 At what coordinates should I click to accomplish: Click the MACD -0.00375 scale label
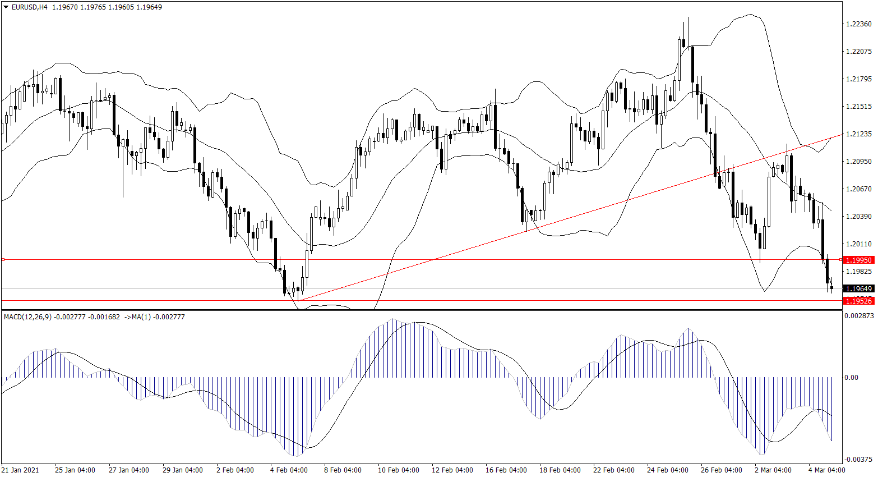click(x=858, y=460)
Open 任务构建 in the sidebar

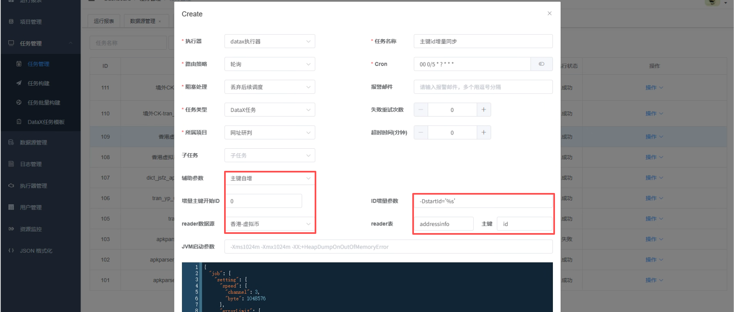click(38, 83)
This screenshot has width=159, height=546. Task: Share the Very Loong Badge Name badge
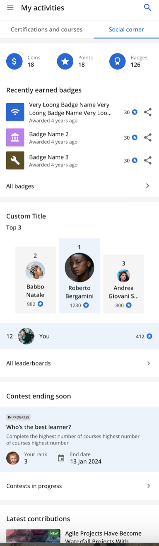point(148,112)
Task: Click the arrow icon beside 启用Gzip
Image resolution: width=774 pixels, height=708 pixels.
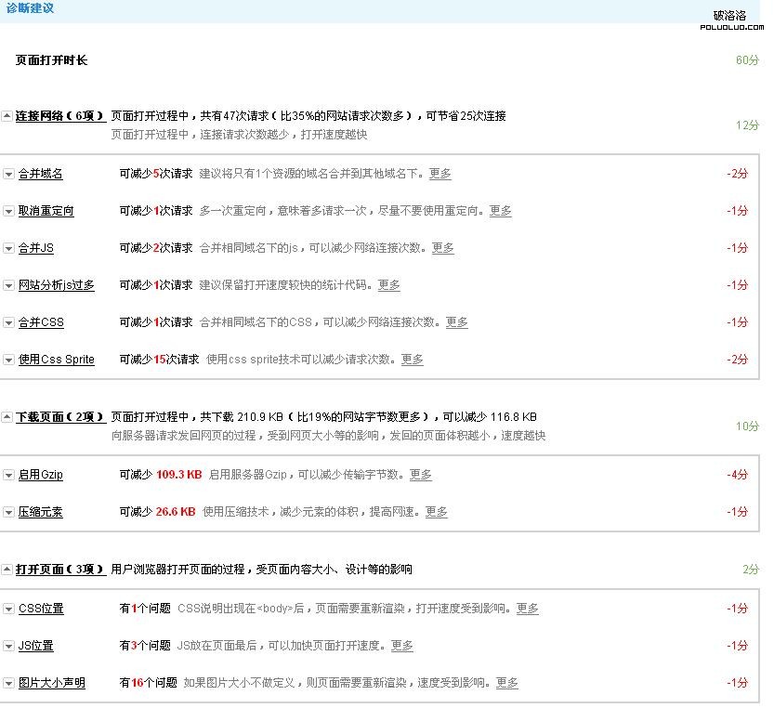Action: (8, 476)
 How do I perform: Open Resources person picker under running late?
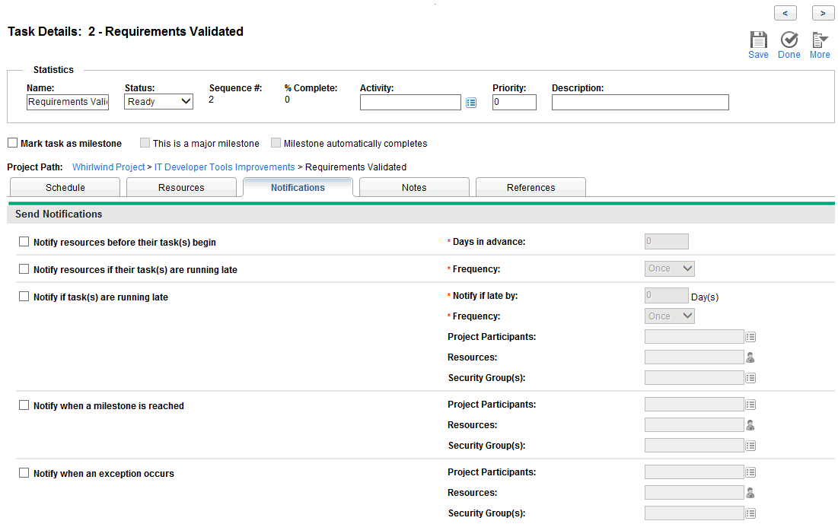(x=750, y=357)
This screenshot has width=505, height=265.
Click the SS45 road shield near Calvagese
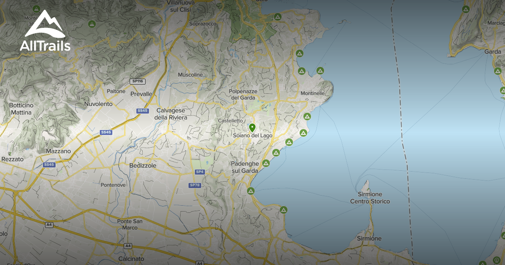pos(143,110)
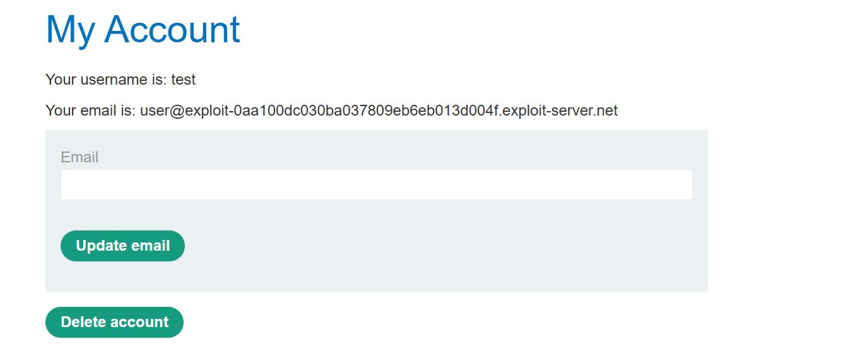The image size is (843, 346).
Task: Click the word "Account" in heading
Action: click(x=172, y=28)
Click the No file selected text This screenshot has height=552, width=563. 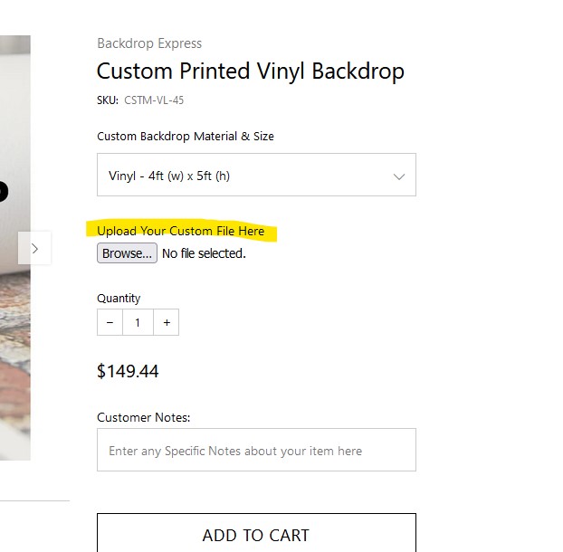204,253
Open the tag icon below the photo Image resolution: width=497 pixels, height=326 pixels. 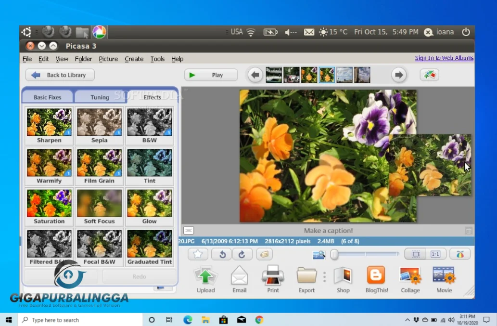pos(264,254)
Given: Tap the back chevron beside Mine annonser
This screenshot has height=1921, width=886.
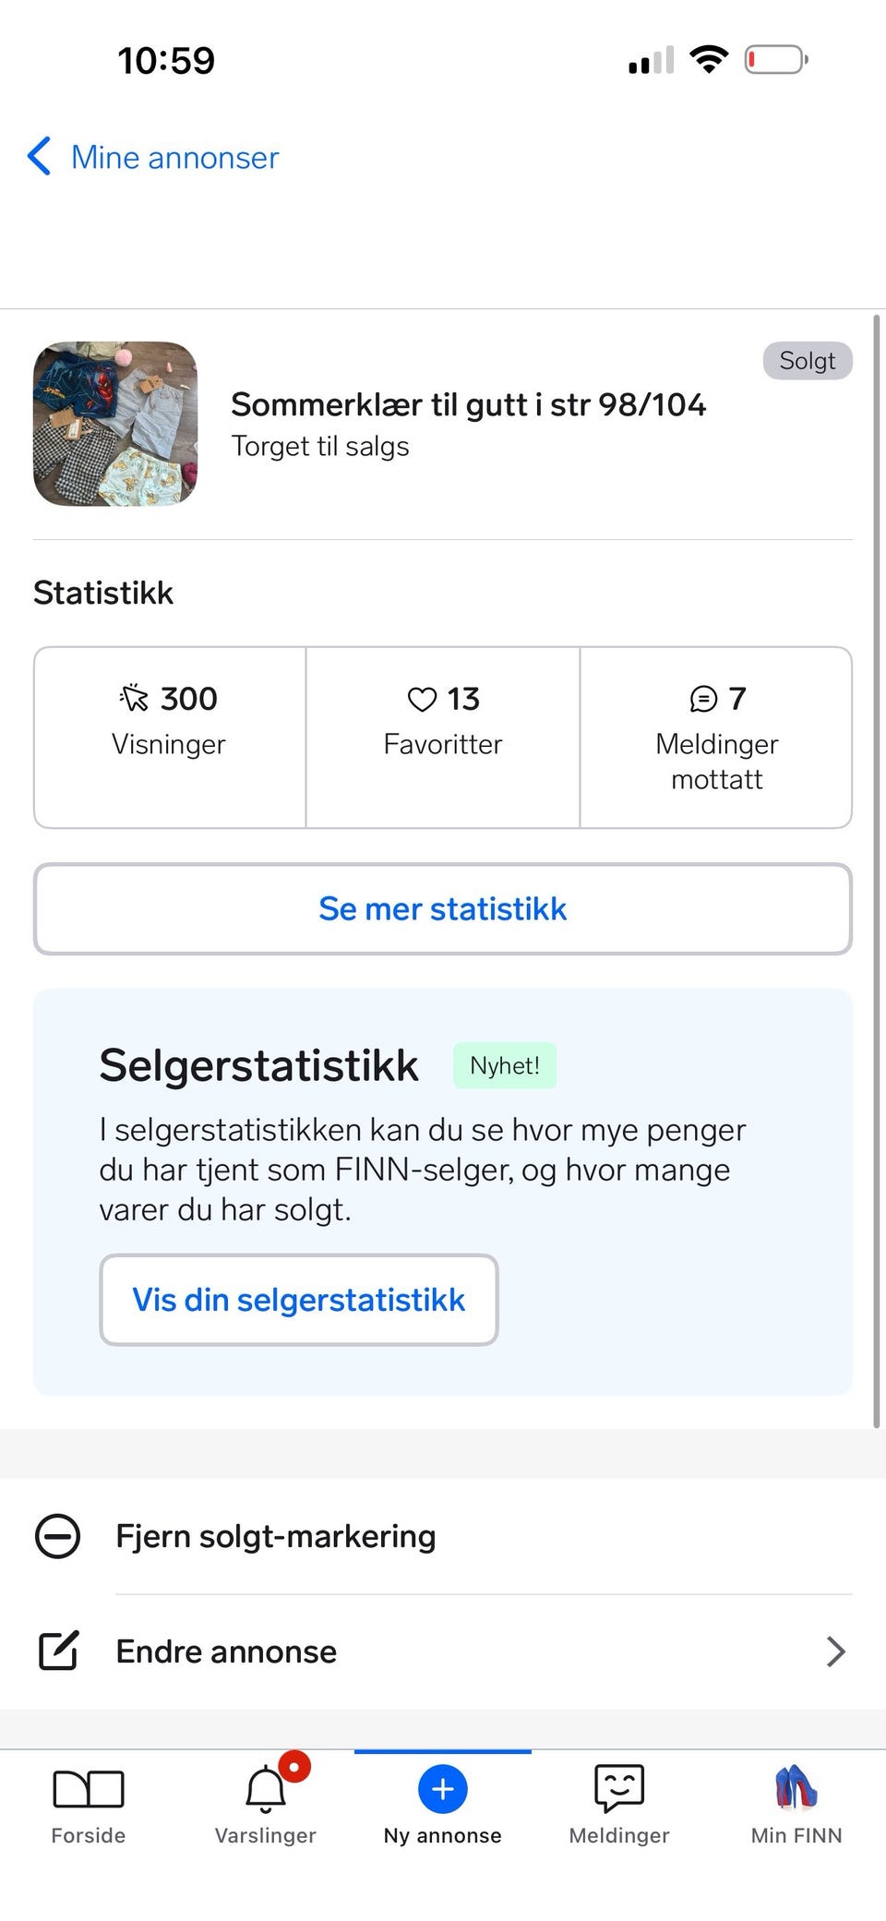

## Exercise
Within the records above, each line containing "beside" is to be returned.

## Expected output
Task: Click the arrow icon beside 启用Gzip
Given: Tap the back chevron beside Mine annonser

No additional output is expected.